**Directions**
Could you give the data below, from the line with "The width and" to the line with "chat-header: Back Omar Diab is", as a Markdown table with the columns Row and Line, leaving out blank lines and the pictures?

**Entries from a collection**

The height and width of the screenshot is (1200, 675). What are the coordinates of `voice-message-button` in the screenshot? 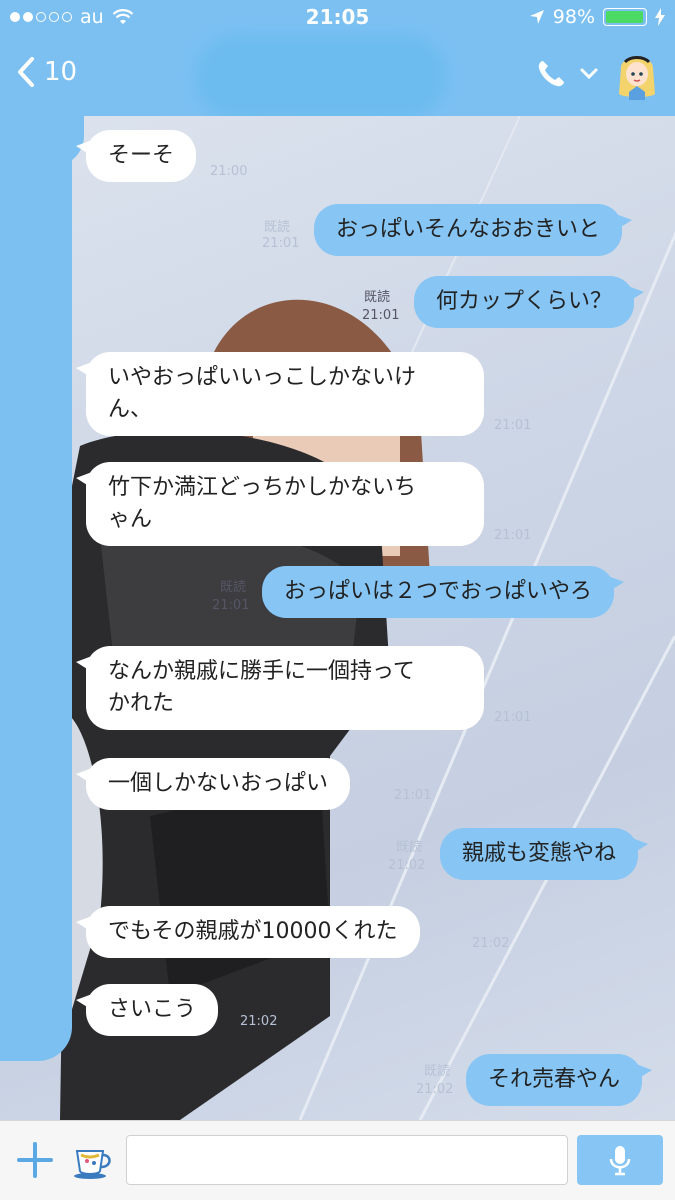 It's located at (620, 1160).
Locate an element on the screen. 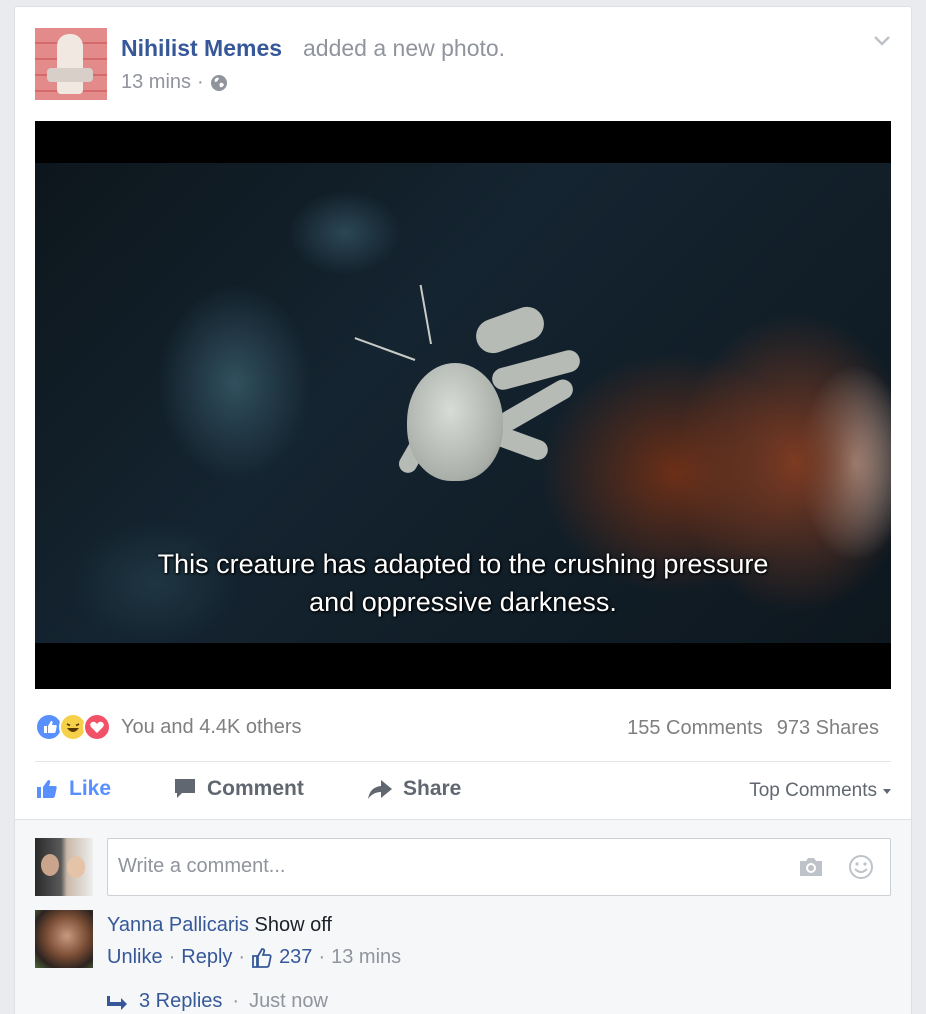 The image size is (926, 1014). thumbs-up-icon is located at coordinates (47, 789).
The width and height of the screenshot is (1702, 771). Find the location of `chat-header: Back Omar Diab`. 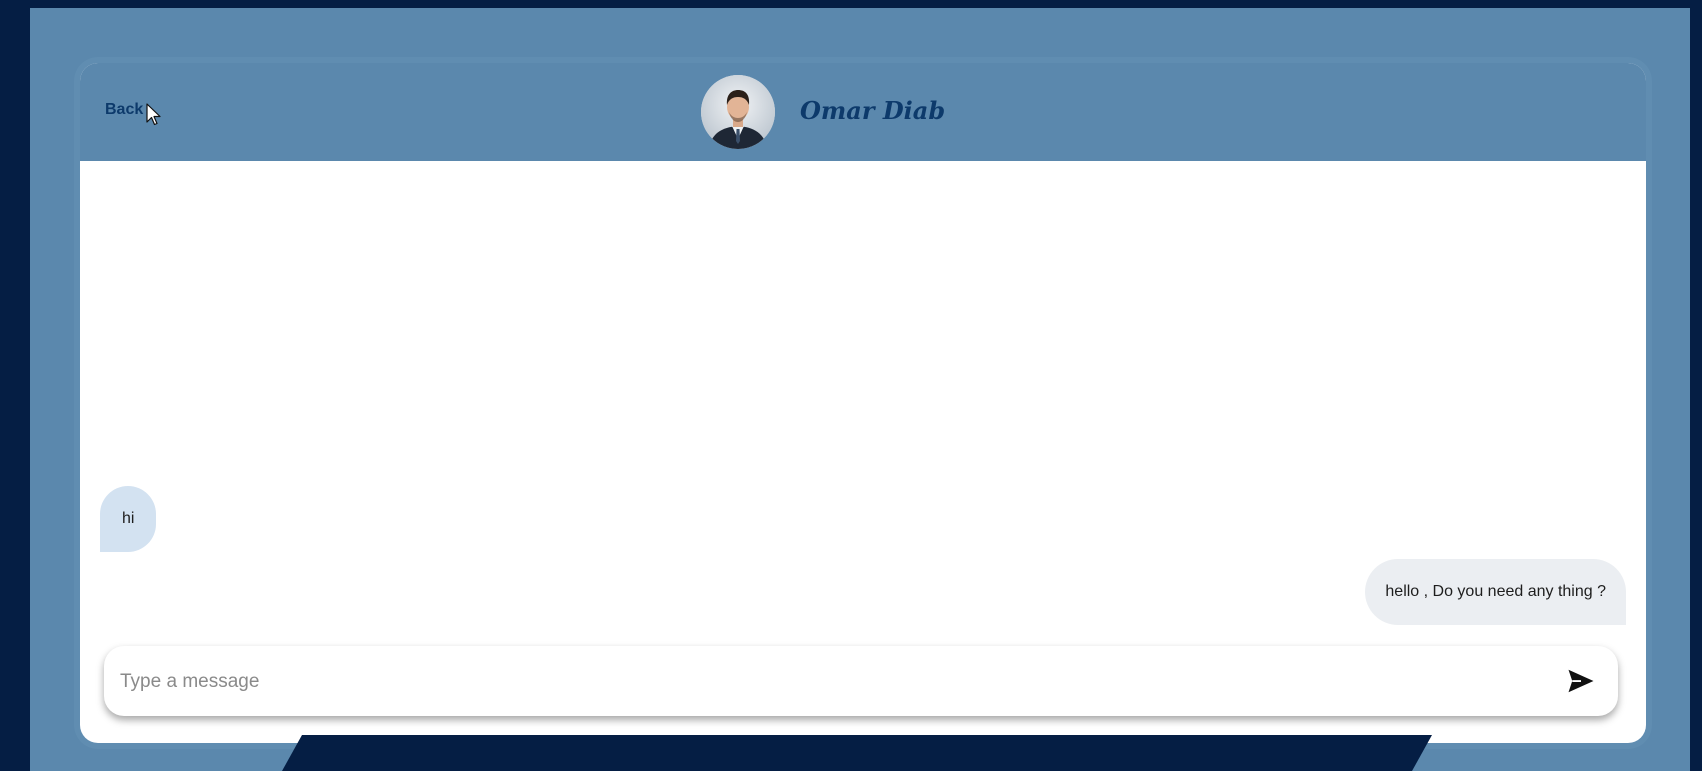

chat-header: Back Omar Diab is located at coordinates (863, 112).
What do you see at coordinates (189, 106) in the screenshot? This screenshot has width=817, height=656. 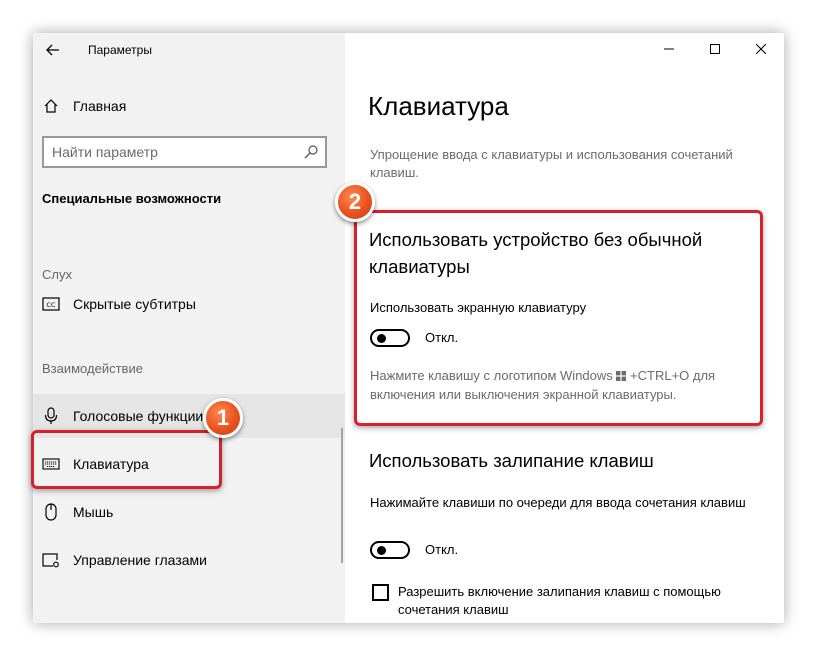 I see `sidebar-item-home: Главная` at bounding box center [189, 106].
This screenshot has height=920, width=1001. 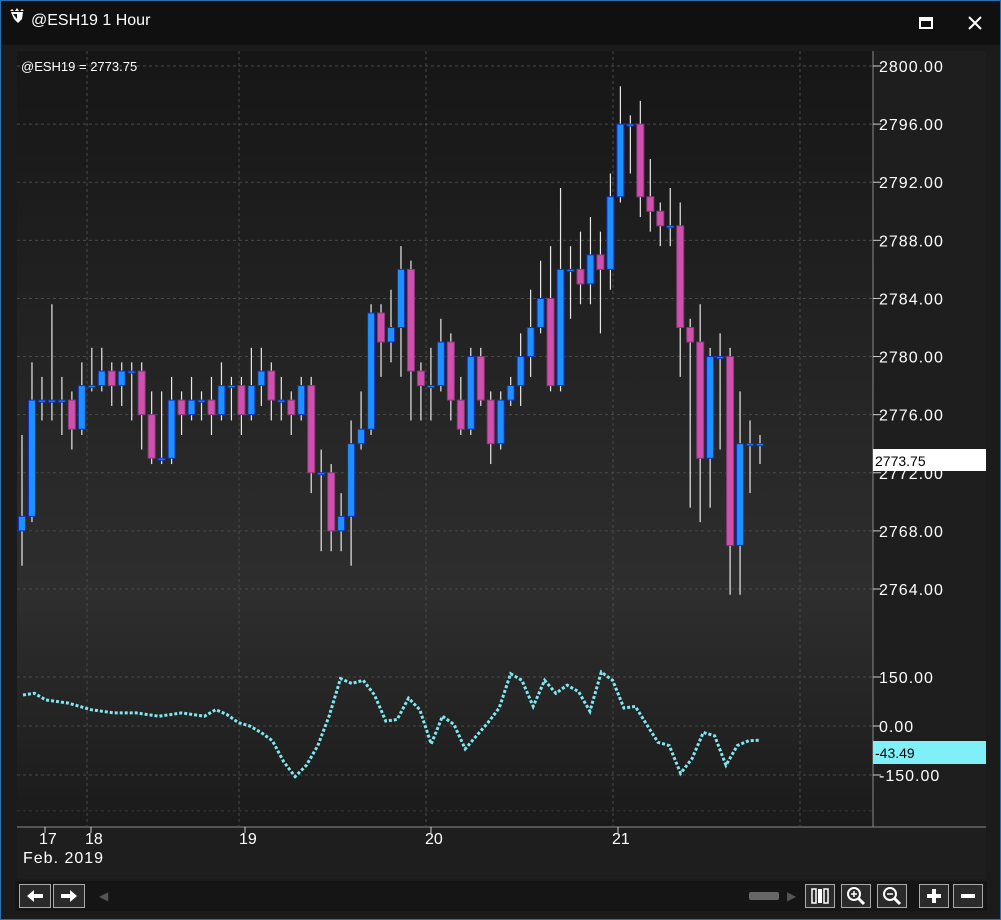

**Your solution**
| Row | Line |
|---|---|
| 1 | The width and height of the screenshot is (1702, 771). Find the location of `chat-header: Back Omar Diab`.  |
| 2 | chat-header: Back Omar Diab is located at coordinates (863, 112). |